I registered the figure in my brain. If it had been one of my projects, I would have shot out any idea that had any chances of less than eighty per cent of success. My logical brain got to work.

Six months to live if I don't operate now. Probably around forty more years if I survive with a probability of less than one per cent. Ten per cent of forty would be four.. one per cent is point four multiplied by twelve months... on an average less than five months to live. Five months vs six, I know the answer.

I broke out into a fit of laughter. I laughed harder, louder, holding my stomach. I couldn't believe myself. Even at the lowest point of my life, all that I was relying on was numbers, probabilities, averages. I couldn't believe how my work had shaped my brain, shaped me. It had become my personality. I did that all so naturally. I didn't even stop to think about it. The numbers, the arithmetic, it all happened so automatically.

My laughter slowly moulded itself into a soft whimpering, and a moment later, I burst out into tears.

"Oh, Hails..." Sebastian wrapped me up in his arms and softly stroked my hair.
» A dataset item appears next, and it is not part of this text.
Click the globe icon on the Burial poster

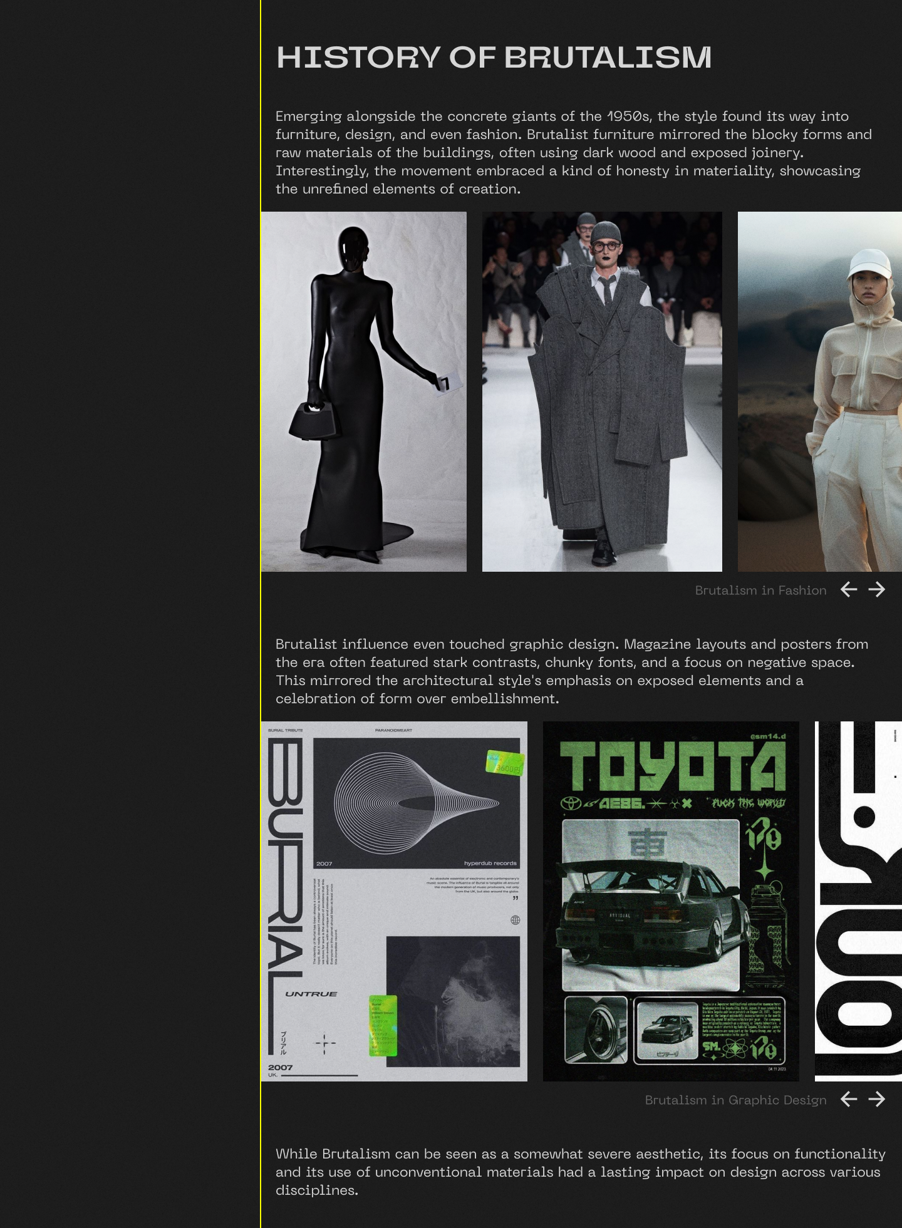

I mindlessly walked out of the hospital. I didn't board the taxi my brother called for me, and just trailed ahead on the footpath, lost in my thoughts. It got darker as the black clouds covered the sky, and later it started raining. But the cold drops didn't seem to affect me; I already felt too cold inside. My clothes, my hair, my face, they were all dripping with the water, and they helped me hide the tears that had started flowing down. I slid down on the pathway, with my back to the wall behind me. I watched as the people ran on the streets with their hands on their heads, covering themselves. Everyone seemed to be running; everything seemed to be moving too fast. Time was running away too quickly, way too soon for me. I hid my head between my knees and broke down.

A few minutes or hours passed. I hadn't kept track of the time, but suddenly I felt a little warm. The cold raindrops weren't hitting me anymore.

Did it stop raining? But I can still hear the raindrops at a distance.

I raised my head and was met with a pair of innocent but beautiful sapphire-coloured eyes, staring back at me with a questioning look.

"Are you alright? Do you want an umbrella?"

Her concern and innocence brought a faint smile to my lips. For a moment, I forgot about my battles.

"What's your name, dear?" I asked.

"Carwyn. Do you need some help?"

Nobody had ever asked me that before; if I needed help. Thus, I never asked for it. I wanted to do everything on my own and prove myself. I stared at her, and she stared back at me in confusion, and that was when I realised the tears had started streaming down my face again. I couldn't speak past the lump in my throat.